Thanks for the help!!  At least now I know what to look for.


----------



## Handyman (Mar 13, 2013)

*Early Iver Johnson with Hunt Saddlt*

okozzy and dfa242,
I noticed that both of your bikes have wood fenders.  Were these "Hunt" seats used on very early Ivers?  The one I found is a mens diamond frame but does not have fenders.


----------



## okozzy (Mar 13, 2013)

Both TOC bikes I own came with "Hunt" saddles or what was left of them, I think they were used by many bike manufacturers back in the day.
Here is a picture of one of the bikes.





Handyma said:


> okozzy and dfa242,
> I noticed that both of your bikes have wood fenders.  Were these "Hunt" seats used on very early Ivers?  The one I found is a mens diamond frame but does not have fenders.


----------



## dfa242 (Mar 14, 2013)

That's the only Hunt I have at the moment and I don't know how often Iver used them - hopefully some other Iver fans will chime in.  I've also had them on other early bikes in the past.


----------



## Handyman (Mar 14, 2013)

*Is This Even An Iver Johnson Frame?*

I'm beginning to wonder if this is even an Iver Johnson frame.  It has a few features that are not on any of the other Ivers I own.  There is no "bolt" on the seat tube (see pic) but it does have an adjustible (like the handlebar stem) seat tube stem.  There is also no evidence of an Iver Johnson down tube decal.  In the rear frame drop out area, the chain adjusters have an unusual "clip" that none my other Ivers have. It is badged as an Iver, although the badge is unlike any of the Ivers I own.


----------



## dfa242 (Mar 14, 2013)

Handyma said:


> I'm beginning to wonder if this is even an Iver Johnson frame.  It has a few features that are not on any of the other Ivers I own.  There is no "bolt" on the seat tube (see pic) but it does have an adjustible (like the handlebar stem) seat tube stem.  There is also no evidence of an Iver Johnson down tube decal.  In the rear frame drop out area, the chain adjusters have an unusual "clip" that none my other Ivers have. It is badged as an Iver, although the badge is unlike any of the Ivers I own.
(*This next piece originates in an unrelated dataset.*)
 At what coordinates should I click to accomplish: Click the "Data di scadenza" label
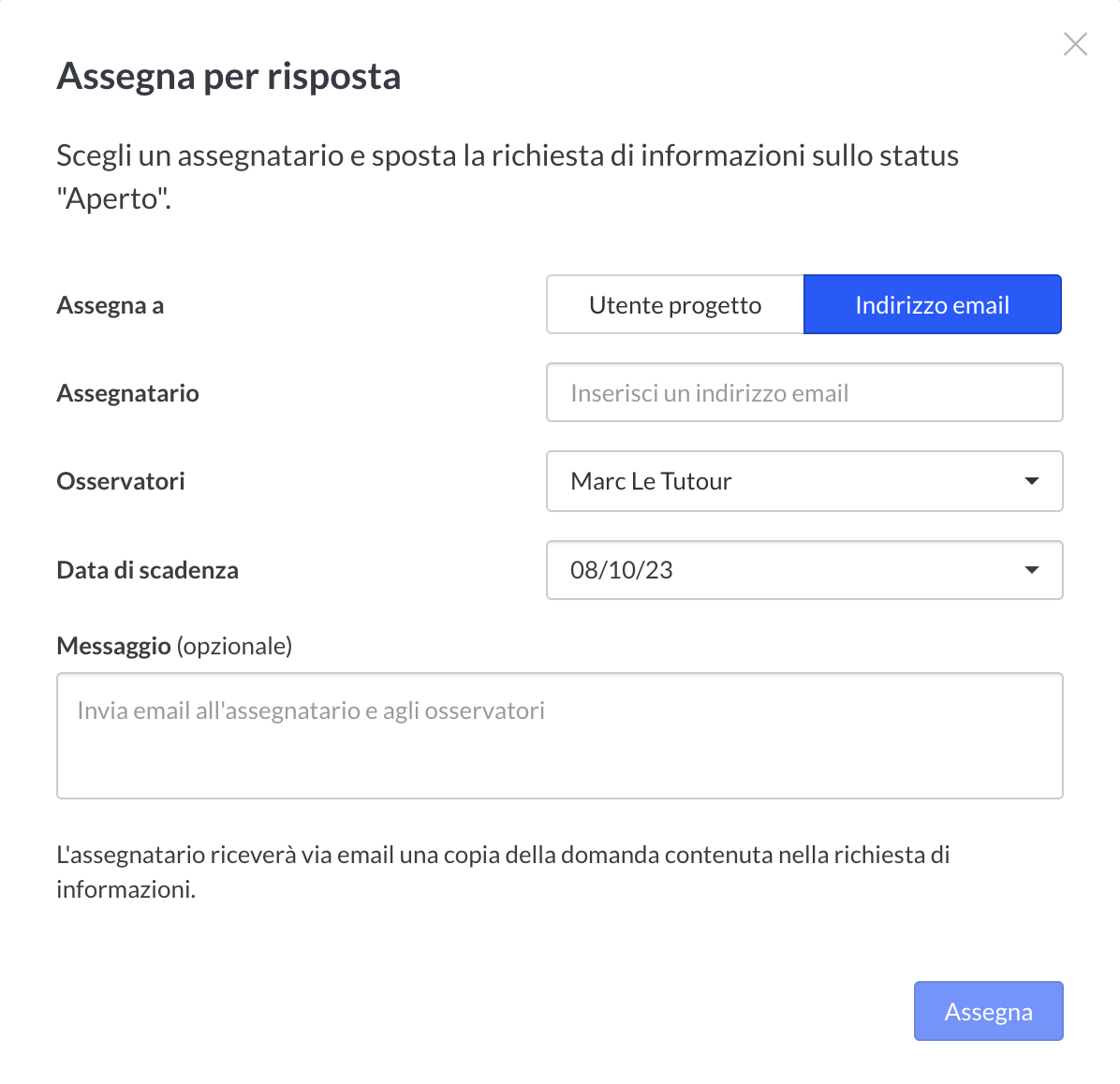(x=147, y=570)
Let's see a pic of the badge and serial number - that should settle it.


----------



## Handyman (Mar 14, 2013)

*Pic of Iver Bike, Badge, and Serial Number*

This is a pic of the bike just as I found it.  Hope someone can shed some light on just what this is.  I know the rims (at least the rear) are not original, but I'm just not sure of the rest of the bike.  Does anyone recognize the front sprocket or fork?


----------



## bricycle (Mar 14, 2013)

Fork is iver, this is an early iver. I'm calling dibbs if you ever sell it.


----------



## Handyman (Mar 14, 2013)

*Front Spears and Front Sprocket Assembly*

Hope someone is able to identify this front sprocket assembly...................better shot of the front paint treatment.


----------



## bricycle (Mar 14, 2013)

Go here see post #49, 124 & 125
http://thecabe.com/vbulletin/showth...place-for-dating-IJ-bicycles&highlight=stolid


----------



## bricycle (Mar 14, 2013)

Seen that sprocket on lots of bikes.


----------



## dfa242 (Mar 14, 2013)

Yes indeed, I'd say circa 1900 or so - if that's original paint, yowsa!  Very nice find.


----------



## Handyman (Mar 14, 2013)

*Iver Johnson with Rat Trap Pedals*

Is it possible that this bike came with these rat trap pedals or is it more likely that someone along the way added them?


----------



## bricycle (Mar 14, 2013)

Ohhhh, nooooo. Those unsightly things! better get rid of those....hey, I'll take 'em.
On the serious side, they very well could be original to the bike. Since serials of 90,000-105,000 seem to be circa 1900-1910?
this at 77,000 may be more like 1897-8?


----------



## Larmo63 (Mar 14, 2013)

Is this a later crank set up? Doesn't look like it's the normal old IJ we usually see......?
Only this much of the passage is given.